Saved entries

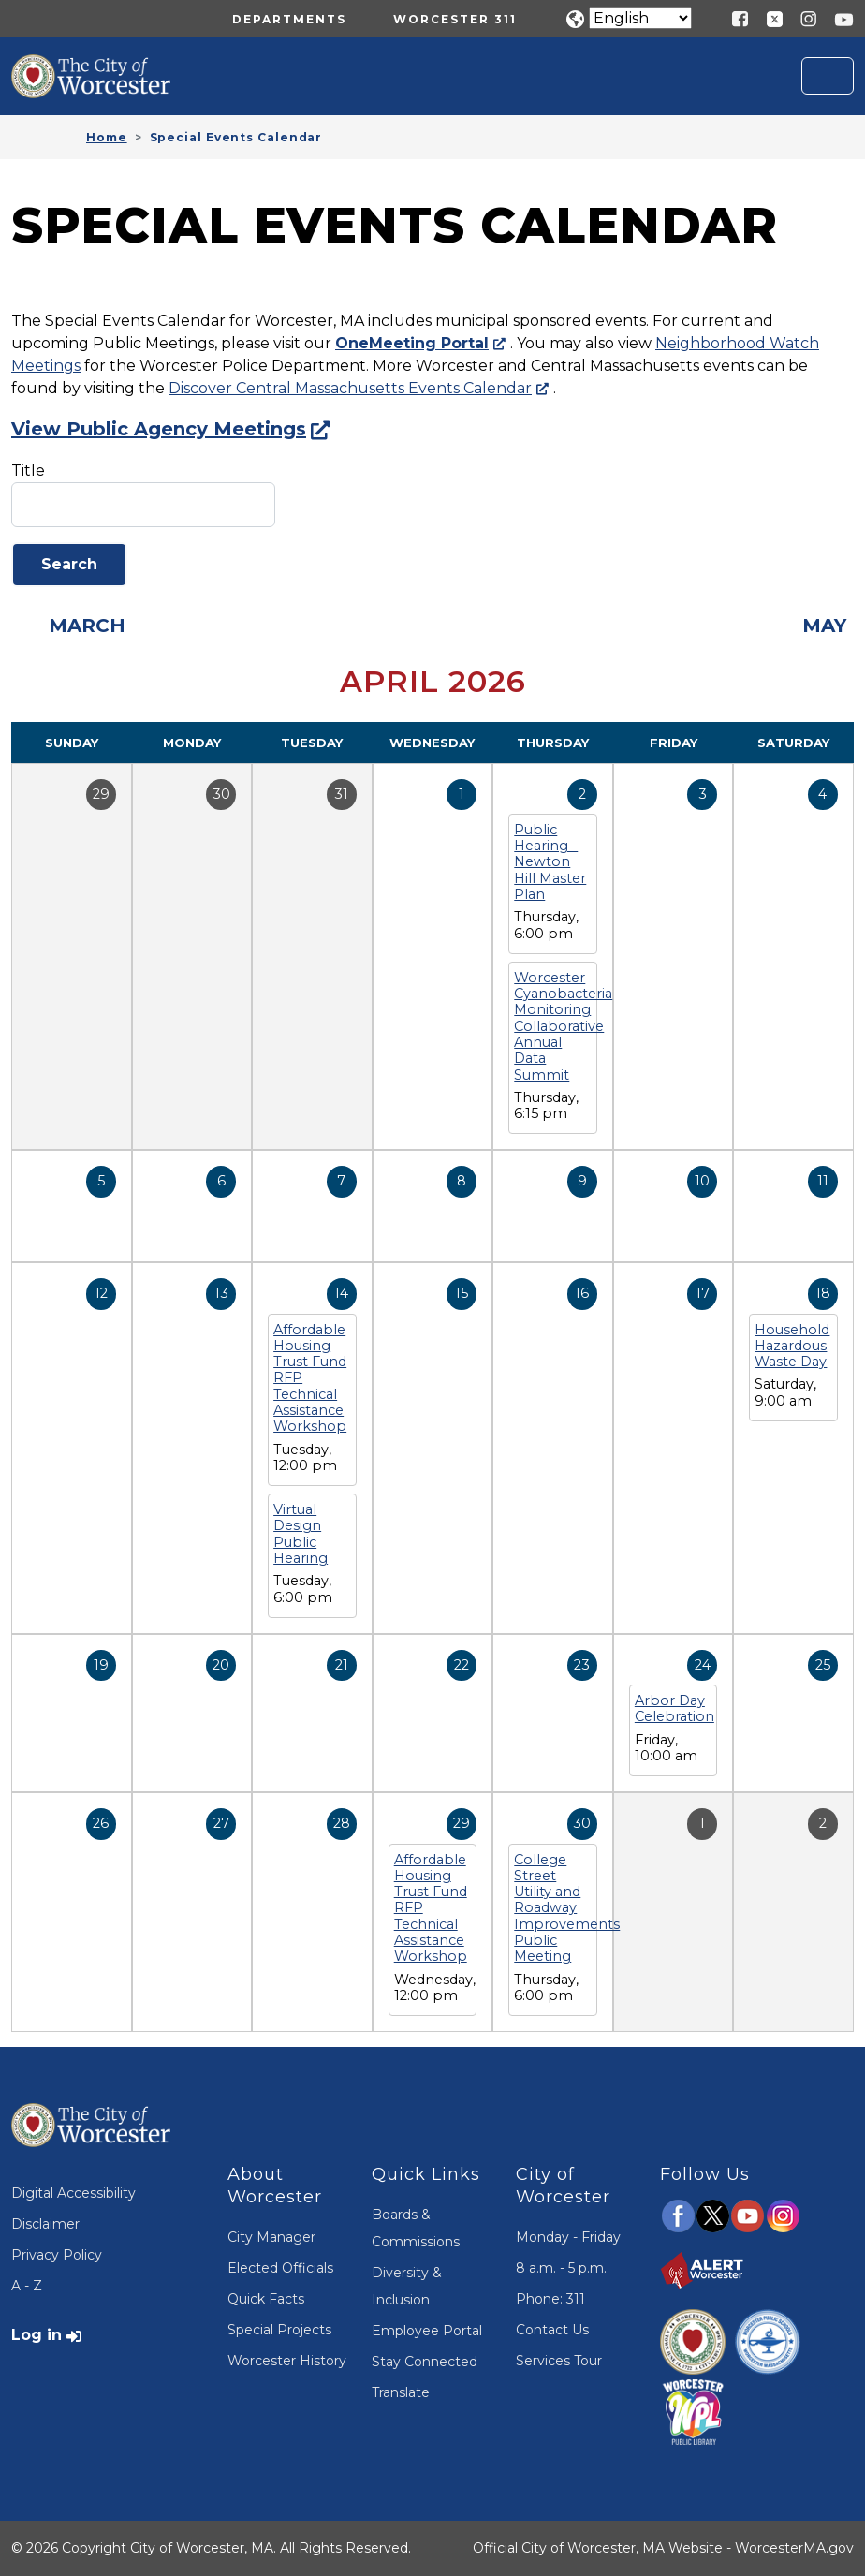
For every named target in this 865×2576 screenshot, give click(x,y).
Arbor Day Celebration (674, 1708)
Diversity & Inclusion (407, 2286)
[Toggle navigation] (827, 76)
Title (28, 470)
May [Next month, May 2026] (824, 625)
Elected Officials (280, 2268)
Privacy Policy (56, 2254)
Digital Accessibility (73, 2193)
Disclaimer (45, 2223)
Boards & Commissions (416, 2228)
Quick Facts (265, 2298)
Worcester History (286, 2360)
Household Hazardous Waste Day (792, 1346)
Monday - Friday (568, 2237)
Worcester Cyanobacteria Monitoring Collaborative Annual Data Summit (563, 1026)
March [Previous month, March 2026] (87, 625)
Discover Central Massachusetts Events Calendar (350, 388)
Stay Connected (424, 2361)
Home (106, 137)
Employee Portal (427, 2330)
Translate (401, 2392)
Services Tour (559, 2360)
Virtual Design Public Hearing (300, 1534)
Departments (289, 19)
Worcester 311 (455, 19)
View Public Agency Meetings (158, 429)
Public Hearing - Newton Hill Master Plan (550, 862)
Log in (36, 2335)
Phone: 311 (550, 2298)
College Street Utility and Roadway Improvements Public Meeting (567, 1908)
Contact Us (552, 2329)
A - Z (26, 2285)
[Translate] (640, 18)
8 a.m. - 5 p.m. (561, 2268)
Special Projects (279, 2329)
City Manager (271, 2237)
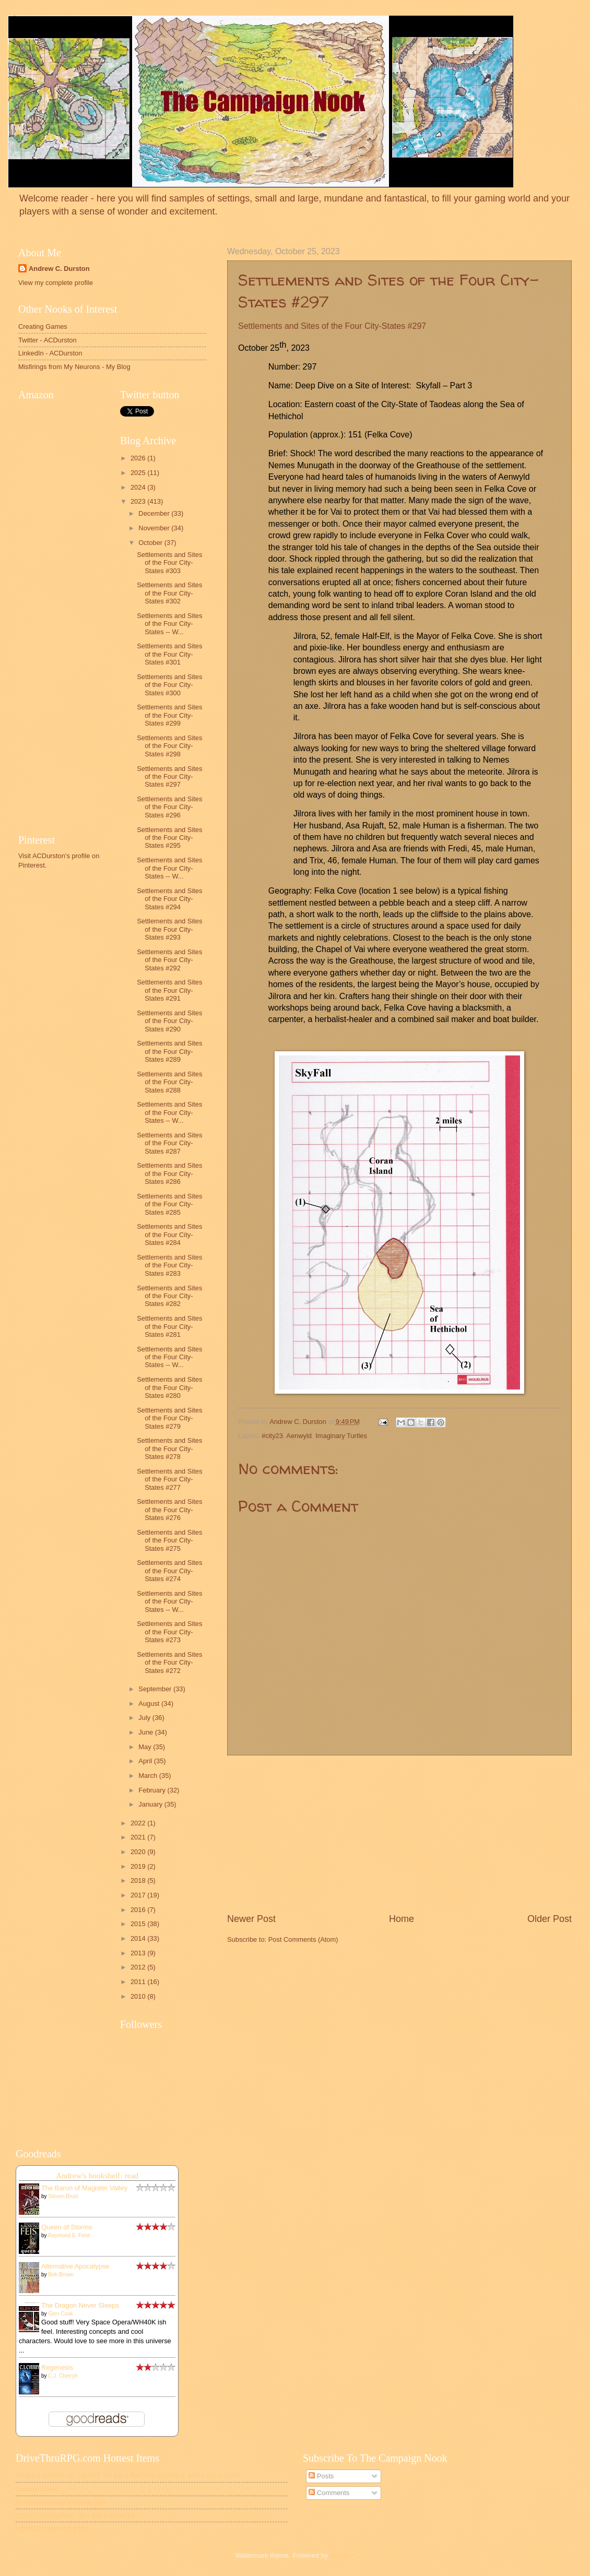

§ **WHAT THE TASK REQUIRES**
Begin at the first line of the entries and stop after the line holding "Worcester History (286, 2360)"; repeat those lines exactly, but not the pictures.

§ **RESULT OF THE EXERCISE**
For every named target in this 865×2576 screenshot, give click(x,y).
Arbor Day Celebration (674, 1708)
Diversity & Inclusion (407, 2286)
[Toggle navigation] (827, 76)
Title (28, 470)
May [Next month, May 2026] (824, 625)
Elected Officials (280, 2268)
Privacy Policy (56, 2254)
Digital Accessibility (73, 2193)
Disclaimer (45, 2223)
Boards & Commissions (416, 2228)
Quick Facts (265, 2298)
Worcester History (286, 2360)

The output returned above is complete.